Faute de pouvoir organiser des concerts, artistes et professionnels de la musique se sont rapidement tournés vers le livestream depuis le début de la crise sanitaire. Un phénomène en pleine explosion qui pourrait bien s’installer durablement comme un nouveau moyen d’amener la musique dans les foyers.
Hormis une parenthèse limitée entre les deux confinements, cela fait désormais plus d’un an que les concerts sont mis en sourdine en France. Mais depuis ce temps, un nouvel adage s’est développé dans le secteur : si tu ne peux pas aller vers la musique, c’est la musique qui viendra à toi. En effet, pour éviter d’être totalement à l’arrêt, comme dans tant d’autres domaines depuis l’arrivée de l’épidémie de Covid-19, de nombreux professionnels se sont très rapidement tournés vers le numérique. Et en particulier vers un phénomène en pleine essor : le livestream, terme désignant la diffusion en temps réel d’une vidéo.
La pratique n’est pas nouvelle. La radio, notamment, a depuis longtemps mis en place cette technique en diffusant des concerts retransmis en direct sur les ondes. Plus tard, à partir des années 2010, les vidéos en direct se sont institutionnalisées sur les réseaux sociaux avec le lancement de Youtube Live, Twitch, Facebook live, Periscope ou encore les stories de Snapchat. « Jusqu’à présent, les artistes se servaient de ces fonctionnalités simplement pour faire de la promotion et essayer de toucher un nouveau public. Au début du premier confinement, l’usage du livestream a évolué. Il s’agissait alors de maintenir un lien avec sa communauté de fans ou de participer à des événements de solidarité en rapport avec l’épidémie. Mais depuis, nous assistons à une explosion du nombre de plateformes dédiées. Beaucoup de professionnels disent que cela va durer », éclaire Maxime Thibault, responsable du pôle innovation du Centre national de la musique (CNM).

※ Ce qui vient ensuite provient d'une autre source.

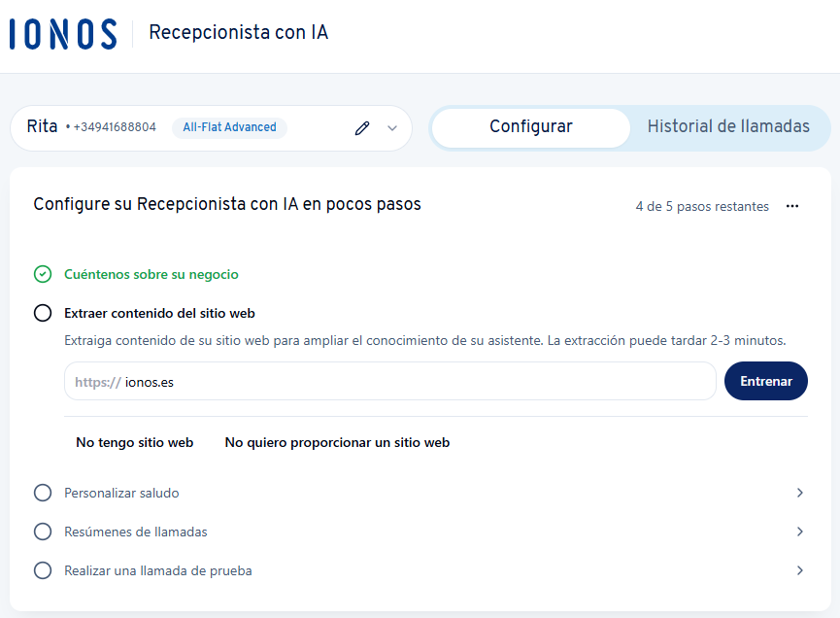
Task: Switch to the Historial de llamadas tab
Action: (x=729, y=127)
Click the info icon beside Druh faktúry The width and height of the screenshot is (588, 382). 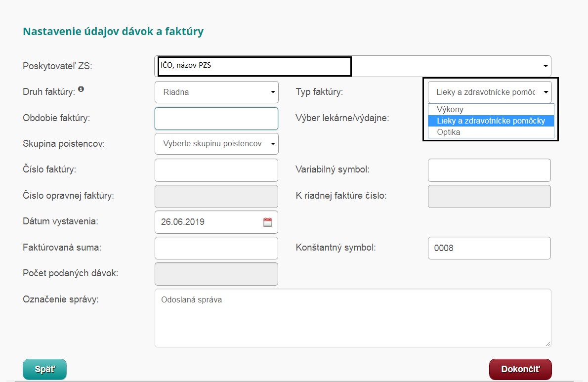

En effet, devant les mesures de distanciation qui s’éternisent, beaucoup voient le livestream comme un nouvel enjeu de stratégie de développement. Une manière aussi de générer des revenus complémentaires, alors que l’essentiel de ceux-ci étaient, de plus en plus, liés aux lives et aux tournées. Reste pour cela à trouver un modèle économique pérenne. Et autant dire que dans ce domaine, le livestream en est à ses balbutiements. Il existe en effet autant de formes de livestream que de moyens de les monétiser : libre participation des spectateurs, système de pourboire à l’image des “tips” récoltés par les streamers spécialisés dans les jeux vidéos sur Twitch notamment, entrée payante pour accéder au contenu live, publicité, abonnement à une plateforme, accès au live conditionné à l’achat de merchandising…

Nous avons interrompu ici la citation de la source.